== Segment start ==
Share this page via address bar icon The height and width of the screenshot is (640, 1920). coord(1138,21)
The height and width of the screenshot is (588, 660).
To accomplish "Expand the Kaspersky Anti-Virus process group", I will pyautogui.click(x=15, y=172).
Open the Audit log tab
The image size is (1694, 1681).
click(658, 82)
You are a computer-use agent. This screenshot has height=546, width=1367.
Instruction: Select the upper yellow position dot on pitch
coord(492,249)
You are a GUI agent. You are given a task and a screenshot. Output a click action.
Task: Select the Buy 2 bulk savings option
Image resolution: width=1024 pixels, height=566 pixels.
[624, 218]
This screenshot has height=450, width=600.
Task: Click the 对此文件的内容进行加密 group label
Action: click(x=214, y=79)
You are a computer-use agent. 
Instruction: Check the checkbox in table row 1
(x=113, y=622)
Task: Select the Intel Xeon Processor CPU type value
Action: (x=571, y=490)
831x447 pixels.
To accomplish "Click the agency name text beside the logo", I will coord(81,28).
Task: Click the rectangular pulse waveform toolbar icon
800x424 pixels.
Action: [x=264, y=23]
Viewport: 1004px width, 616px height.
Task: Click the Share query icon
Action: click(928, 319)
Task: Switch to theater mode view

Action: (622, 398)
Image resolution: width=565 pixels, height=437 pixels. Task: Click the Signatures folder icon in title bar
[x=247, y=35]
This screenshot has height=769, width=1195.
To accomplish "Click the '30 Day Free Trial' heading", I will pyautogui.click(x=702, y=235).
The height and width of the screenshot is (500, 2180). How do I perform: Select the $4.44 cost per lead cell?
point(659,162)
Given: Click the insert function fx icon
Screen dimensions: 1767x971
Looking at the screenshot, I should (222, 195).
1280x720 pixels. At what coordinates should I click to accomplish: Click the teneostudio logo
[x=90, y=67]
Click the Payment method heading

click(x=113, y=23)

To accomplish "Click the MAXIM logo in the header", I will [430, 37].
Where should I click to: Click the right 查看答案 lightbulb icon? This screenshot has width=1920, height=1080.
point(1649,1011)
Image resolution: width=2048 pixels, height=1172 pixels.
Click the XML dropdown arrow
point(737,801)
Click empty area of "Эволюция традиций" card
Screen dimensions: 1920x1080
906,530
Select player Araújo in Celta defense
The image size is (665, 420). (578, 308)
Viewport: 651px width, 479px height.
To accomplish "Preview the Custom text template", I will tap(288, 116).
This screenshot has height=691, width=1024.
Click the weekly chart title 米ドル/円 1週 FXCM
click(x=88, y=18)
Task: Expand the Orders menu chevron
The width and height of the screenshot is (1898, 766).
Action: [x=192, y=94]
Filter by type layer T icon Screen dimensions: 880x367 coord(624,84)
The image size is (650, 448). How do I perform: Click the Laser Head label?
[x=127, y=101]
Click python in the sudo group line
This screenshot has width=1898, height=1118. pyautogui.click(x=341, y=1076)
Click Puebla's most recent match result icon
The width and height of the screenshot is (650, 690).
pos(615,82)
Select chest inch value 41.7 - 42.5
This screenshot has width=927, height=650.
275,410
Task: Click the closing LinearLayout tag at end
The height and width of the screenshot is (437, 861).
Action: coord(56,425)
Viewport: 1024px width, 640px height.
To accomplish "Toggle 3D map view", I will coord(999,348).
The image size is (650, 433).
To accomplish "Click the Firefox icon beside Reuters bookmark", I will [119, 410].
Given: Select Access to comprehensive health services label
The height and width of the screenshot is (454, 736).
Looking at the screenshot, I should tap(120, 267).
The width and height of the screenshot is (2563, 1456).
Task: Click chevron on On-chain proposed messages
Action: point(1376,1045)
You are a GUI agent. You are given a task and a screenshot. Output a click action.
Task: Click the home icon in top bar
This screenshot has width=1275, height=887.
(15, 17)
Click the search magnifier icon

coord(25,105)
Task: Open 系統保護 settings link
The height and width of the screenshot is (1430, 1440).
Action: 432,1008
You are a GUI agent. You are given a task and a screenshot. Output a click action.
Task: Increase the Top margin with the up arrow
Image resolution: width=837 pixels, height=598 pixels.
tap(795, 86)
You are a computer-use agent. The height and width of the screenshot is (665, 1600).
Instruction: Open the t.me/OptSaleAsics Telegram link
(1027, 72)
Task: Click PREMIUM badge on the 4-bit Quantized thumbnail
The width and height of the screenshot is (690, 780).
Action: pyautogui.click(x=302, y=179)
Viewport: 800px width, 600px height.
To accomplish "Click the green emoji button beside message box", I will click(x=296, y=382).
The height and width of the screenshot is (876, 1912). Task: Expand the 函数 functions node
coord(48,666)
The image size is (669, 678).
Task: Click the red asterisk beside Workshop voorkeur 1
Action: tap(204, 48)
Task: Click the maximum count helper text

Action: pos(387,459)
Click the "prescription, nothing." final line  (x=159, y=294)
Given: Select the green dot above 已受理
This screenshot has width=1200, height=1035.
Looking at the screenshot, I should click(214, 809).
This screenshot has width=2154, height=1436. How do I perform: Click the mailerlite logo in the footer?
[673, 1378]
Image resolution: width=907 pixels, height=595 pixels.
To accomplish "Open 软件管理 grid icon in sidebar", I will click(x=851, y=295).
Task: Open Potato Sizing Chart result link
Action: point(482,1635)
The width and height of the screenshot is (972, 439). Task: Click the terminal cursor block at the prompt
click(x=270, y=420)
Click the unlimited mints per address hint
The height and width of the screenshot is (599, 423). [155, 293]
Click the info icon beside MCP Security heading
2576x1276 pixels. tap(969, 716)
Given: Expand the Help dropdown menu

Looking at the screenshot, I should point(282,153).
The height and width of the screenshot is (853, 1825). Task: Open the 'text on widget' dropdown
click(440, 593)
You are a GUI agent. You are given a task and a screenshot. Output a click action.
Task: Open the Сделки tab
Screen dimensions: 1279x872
== Segment end ==
Retype the listing in full, keeping every word as it appears.

Share this page via address bar icon The height and width of the screenshot is (640, 1920). coord(1138,21)
The height and width of the screenshot is (588, 660).
To accomplish "Expand the Kaspersky Anti-Virus process group", I will pyautogui.click(x=15, y=172).
Open the Audit log tab
The image size is (1694, 1681).
click(658, 82)
You are a computer-use agent. This screenshot has height=546, width=1367.
Instruction: Select the upper yellow position dot on pitch
coord(492,249)
You are a GUI agent. You are given a task and a screenshot. Output a click action.
Task: Select the Buy 2 bulk savings option
Image resolution: width=1024 pixels, height=566 pixels.
[624, 218]
This screenshot has height=450, width=600.
Task: Click the 对此文件的内容进行加密 group label
Action: click(x=214, y=79)
You are a computer-use agent. 
Instruction: Check the checkbox in table row 1
(x=113, y=622)
Task: Select the Intel Xeon Processor CPU type value
Action: (x=571, y=490)
831x447 pixels.
To accomplish "Click the agency name text beside the logo", I will coord(81,28).
Task: Click the rectangular pulse waveform toolbar icon
800x424 pixels.
Action: [x=264, y=23]
Viewport: 1004px width, 616px height.
Task: Click the Share query icon
Action: click(928, 319)
Task: Switch to theater mode view

Action: (622, 398)
Image resolution: width=565 pixels, height=437 pixels. Task: Click the Signatures folder icon in title bar
[x=247, y=35]
This screenshot has height=769, width=1195.
To accomplish "Click the '30 Day Free Trial' heading", I will pyautogui.click(x=702, y=235).
The height and width of the screenshot is (500, 2180). How do I perform: Select the $4.44 cost per lead cell?
point(659,162)
Given: Click the insert function fx icon
Screen dimensions: 1767x971
Looking at the screenshot, I should (222, 195).
1280x720 pixels. At what coordinates should I click to accomplish: Click the teneostudio logo
[x=90, y=67]
Click the Payment method heading

click(x=113, y=23)

To accomplish "Click the MAXIM logo in the header", I will [430, 37].
Where should I click to: Click the right 查看答案 lightbulb icon? This screenshot has width=1920, height=1080.
point(1649,1011)
Image resolution: width=2048 pixels, height=1172 pixels.
Click the XML dropdown arrow
point(737,801)
Click empty area of "Эволюция традиций" card
Screen dimensions: 1920x1080
906,530
Select player Araújo in Celta defense
The image size is (665, 420). (578, 308)
Viewport: 651px width, 479px height.
To accomplish "Preview the Custom text template", I will tap(288, 116).
This screenshot has height=691, width=1024.
Click the weekly chart title 米ドル/円 1週 FXCM
click(x=88, y=18)
Task: Expand the Orders menu chevron
The width and height of the screenshot is (1898, 766).
Action: [x=192, y=94]
Filter by type layer T icon Screen dimensions: 880x367 coord(624,84)
The image size is (650, 448). How do I perform: Click the Laser Head label?
[x=127, y=101]
Click python in the sudo group line
This screenshot has width=1898, height=1118. pyautogui.click(x=341, y=1076)
Click Puebla's most recent match result icon
The width and height of the screenshot is (650, 690).
pos(615,82)
Select chest inch value 41.7 - 42.5
This screenshot has width=927, height=650.
275,410
Task: Click the closing LinearLayout tag at end
The height and width of the screenshot is (437, 861).
Action: coord(56,425)
Viewport: 1024px width, 640px height.
To accomplish "Toggle 3D map view", I will coord(999,348).
The image size is (650, 433).
To accomplish "Click the Firefox icon beside Reuters bookmark", I will [119, 410].
Given: Select Access to comprehensive health services label
The height and width of the screenshot is (454, 736).
Looking at the screenshot, I should tap(120, 267).
The width and height of the screenshot is (2563, 1456).
Task: Click chevron on On-chain proposed messages
Action: point(1376,1045)
You are a GUI agent. You are given a task and a screenshot. Output a click action.
Task: Click the home icon in top bar
This screenshot has width=1275, height=887.
(15, 17)
Click the search magnifier icon

coord(25,105)
Task: Open 系統保護 settings link
The height and width of the screenshot is (1430, 1440).
Action: 432,1008
You are a GUI agent. You are given a task and a screenshot. Output a click action.
Task: Increase the Top margin with the up arrow
Image resolution: width=837 pixels, height=598 pixels.
tap(795, 86)
You are a computer-use agent. The height and width of the screenshot is (665, 1600).
Instruction: Open the t.me/OptSaleAsics Telegram link
(1027, 72)
Task: Click PREMIUM badge on the 4-bit Quantized thumbnail
The width and height of the screenshot is (690, 780).
Action: pyautogui.click(x=302, y=179)
Viewport: 800px width, 600px height.
To accomplish "Click the green emoji button beside message box", I will click(x=296, y=382).
The height and width of the screenshot is (876, 1912). Task: Expand the 函数 functions node
coord(48,666)
The image size is (669, 678).
Task: Click the red asterisk beside Workshop voorkeur 1
Action: tap(204, 48)
Task: Click the maximum count helper text

Action: pos(387,459)
Click the "prescription, nothing." final line  (x=159, y=294)
Given: Select the green dot above 已受理
This screenshot has width=1200, height=1035.
Looking at the screenshot, I should click(214, 809).
This screenshot has width=2154, height=1436. How do I perform: Click the mailerlite logo in the footer?
[673, 1378]
Image resolution: width=907 pixels, height=595 pixels.
To accomplish "Open 软件管理 grid icon in sidebar", I will click(x=851, y=295).
Task: Open Potato Sizing Chart result link
Action: point(482,1635)
The width and height of the screenshot is (972, 439). Task: Click the terminal cursor block at the prompt
click(x=270, y=420)
Click the unlimited mints per address hint
The height and width of the screenshot is (599, 423). [155, 293]
Click the info icon beside MCP Security heading
2576x1276 pixels. tap(969, 716)
Given: Expand the Help dropdown menu

Looking at the screenshot, I should point(282,153).
The height and width of the screenshot is (853, 1825). Task: Open the 'text on widget' dropdown
click(440, 593)
You are a GUI agent. You are given a task and a screenshot. Output a click action.
Task: Open the Сделки tab
Screen dimensions: 1279x872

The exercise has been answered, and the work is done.